▶ [Work required]: Can you reproduce, word for word, the rows starting at the line that contains "The width and height of the screenshot is (1080, 683)." and ending at the line that contains "Looking at the screenshot, I should point(678,340).", with both of those lines included?

===== Extracted records

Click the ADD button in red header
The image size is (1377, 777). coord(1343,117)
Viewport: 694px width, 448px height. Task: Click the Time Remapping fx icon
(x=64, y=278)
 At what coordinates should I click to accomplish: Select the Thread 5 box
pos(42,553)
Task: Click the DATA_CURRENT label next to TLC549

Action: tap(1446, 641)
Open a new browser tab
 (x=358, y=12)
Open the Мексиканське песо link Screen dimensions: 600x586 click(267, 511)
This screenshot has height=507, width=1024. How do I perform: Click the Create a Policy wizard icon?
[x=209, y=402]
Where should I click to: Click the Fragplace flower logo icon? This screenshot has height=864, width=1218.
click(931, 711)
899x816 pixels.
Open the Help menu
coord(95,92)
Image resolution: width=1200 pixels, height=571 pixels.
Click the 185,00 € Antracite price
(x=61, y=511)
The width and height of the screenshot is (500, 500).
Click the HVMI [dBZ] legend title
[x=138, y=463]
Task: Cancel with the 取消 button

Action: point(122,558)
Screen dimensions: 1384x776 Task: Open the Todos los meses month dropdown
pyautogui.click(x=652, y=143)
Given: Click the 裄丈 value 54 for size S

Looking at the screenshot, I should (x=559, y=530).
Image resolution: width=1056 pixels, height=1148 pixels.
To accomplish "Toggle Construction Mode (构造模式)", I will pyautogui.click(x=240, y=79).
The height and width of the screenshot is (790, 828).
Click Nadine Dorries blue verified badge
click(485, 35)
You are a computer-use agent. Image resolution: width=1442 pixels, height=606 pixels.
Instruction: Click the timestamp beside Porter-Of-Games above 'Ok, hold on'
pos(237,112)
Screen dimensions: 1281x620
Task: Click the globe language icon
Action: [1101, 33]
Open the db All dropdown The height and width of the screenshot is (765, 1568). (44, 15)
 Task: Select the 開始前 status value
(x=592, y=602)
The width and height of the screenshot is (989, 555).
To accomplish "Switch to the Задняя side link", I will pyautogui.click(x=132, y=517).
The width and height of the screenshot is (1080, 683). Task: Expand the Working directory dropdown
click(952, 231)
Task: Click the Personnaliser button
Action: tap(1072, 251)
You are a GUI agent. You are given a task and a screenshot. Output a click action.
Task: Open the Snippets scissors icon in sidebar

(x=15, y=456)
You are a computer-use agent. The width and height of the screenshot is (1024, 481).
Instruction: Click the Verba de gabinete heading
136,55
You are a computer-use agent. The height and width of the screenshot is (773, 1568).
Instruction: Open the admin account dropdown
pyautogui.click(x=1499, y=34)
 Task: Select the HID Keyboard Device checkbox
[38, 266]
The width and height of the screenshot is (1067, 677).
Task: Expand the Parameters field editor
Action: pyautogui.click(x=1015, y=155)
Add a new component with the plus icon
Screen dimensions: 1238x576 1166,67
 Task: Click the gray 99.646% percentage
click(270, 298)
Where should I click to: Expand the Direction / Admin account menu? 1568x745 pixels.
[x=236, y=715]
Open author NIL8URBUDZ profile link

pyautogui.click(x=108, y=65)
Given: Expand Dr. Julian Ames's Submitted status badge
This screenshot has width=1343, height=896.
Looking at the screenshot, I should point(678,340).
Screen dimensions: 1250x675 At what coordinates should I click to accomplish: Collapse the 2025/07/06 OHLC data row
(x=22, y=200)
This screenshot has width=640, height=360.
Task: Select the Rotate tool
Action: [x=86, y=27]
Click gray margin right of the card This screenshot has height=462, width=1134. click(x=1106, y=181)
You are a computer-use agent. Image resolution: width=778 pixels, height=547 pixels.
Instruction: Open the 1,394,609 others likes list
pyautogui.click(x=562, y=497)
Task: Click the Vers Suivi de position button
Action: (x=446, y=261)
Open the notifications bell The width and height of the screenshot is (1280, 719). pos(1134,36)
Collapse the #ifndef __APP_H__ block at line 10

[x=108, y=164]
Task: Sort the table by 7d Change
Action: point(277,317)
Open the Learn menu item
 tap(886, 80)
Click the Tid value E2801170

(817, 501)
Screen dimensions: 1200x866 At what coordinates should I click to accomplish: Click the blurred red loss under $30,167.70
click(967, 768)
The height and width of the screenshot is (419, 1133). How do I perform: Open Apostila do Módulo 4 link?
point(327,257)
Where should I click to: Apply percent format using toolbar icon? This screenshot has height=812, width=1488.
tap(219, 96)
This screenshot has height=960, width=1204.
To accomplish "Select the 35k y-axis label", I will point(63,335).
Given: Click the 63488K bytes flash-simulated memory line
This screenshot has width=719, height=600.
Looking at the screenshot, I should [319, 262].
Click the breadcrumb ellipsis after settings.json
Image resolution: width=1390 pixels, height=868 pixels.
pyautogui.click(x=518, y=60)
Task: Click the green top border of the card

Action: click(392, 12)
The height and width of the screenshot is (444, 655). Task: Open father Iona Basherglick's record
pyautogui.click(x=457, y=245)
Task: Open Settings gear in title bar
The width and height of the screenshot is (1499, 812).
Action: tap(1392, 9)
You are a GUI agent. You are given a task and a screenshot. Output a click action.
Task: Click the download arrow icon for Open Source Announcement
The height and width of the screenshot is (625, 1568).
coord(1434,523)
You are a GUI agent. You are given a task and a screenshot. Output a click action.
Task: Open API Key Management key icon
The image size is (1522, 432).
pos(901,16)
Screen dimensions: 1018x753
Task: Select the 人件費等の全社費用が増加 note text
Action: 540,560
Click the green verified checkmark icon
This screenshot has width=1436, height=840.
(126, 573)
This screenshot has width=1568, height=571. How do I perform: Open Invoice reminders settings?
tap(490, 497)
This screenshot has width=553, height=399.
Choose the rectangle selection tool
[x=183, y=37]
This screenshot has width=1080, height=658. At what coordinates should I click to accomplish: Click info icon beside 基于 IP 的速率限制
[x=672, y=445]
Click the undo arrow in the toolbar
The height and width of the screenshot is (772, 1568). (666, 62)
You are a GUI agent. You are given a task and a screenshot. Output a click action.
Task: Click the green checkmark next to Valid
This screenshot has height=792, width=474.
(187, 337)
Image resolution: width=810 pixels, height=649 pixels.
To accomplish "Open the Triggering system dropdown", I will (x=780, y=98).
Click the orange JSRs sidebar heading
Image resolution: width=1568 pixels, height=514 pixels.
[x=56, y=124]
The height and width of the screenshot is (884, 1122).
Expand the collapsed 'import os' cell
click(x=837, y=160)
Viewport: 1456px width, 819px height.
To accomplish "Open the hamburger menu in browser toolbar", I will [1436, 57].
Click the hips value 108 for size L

==========

▶ [Exercise answer]:
The width and height of the screenshot is (1080, 683). Task: Expand the Working directory dropdown
click(952, 231)
Task: Click the Personnaliser button
Action: tap(1072, 251)
You are a GUI agent. You are given a task and a screenshot. Output a click action.
Task: Open the Snippets scissors icon in sidebar

(x=15, y=456)
You are a computer-use agent. The width and height of the screenshot is (1024, 481).
Instruction: Click the Verba de gabinete heading
136,55
You are a computer-use agent. The height and width of the screenshot is (773, 1568).
Instruction: Open the admin account dropdown
pyautogui.click(x=1499, y=34)
 Task: Select the HID Keyboard Device checkbox
[38, 266]
The width and height of the screenshot is (1067, 677).
Task: Expand the Parameters field editor
Action: pyautogui.click(x=1015, y=155)
Add a new component with the plus icon
Screen dimensions: 1238x576 1166,67
 Task: Click the gray 99.646% percentage
click(270, 298)
Where should I click to: Expand the Direction / Admin account menu? 1568x745 pixels.
[x=236, y=715]
Open author NIL8URBUDZ profile link

pyautogui.click(x=108, y=65)
Given: Expand Dr. Julian Ames's Submitted status badge
This screenshot has width=1343, height=896.
Looking at the screenshot, I should point(678,340).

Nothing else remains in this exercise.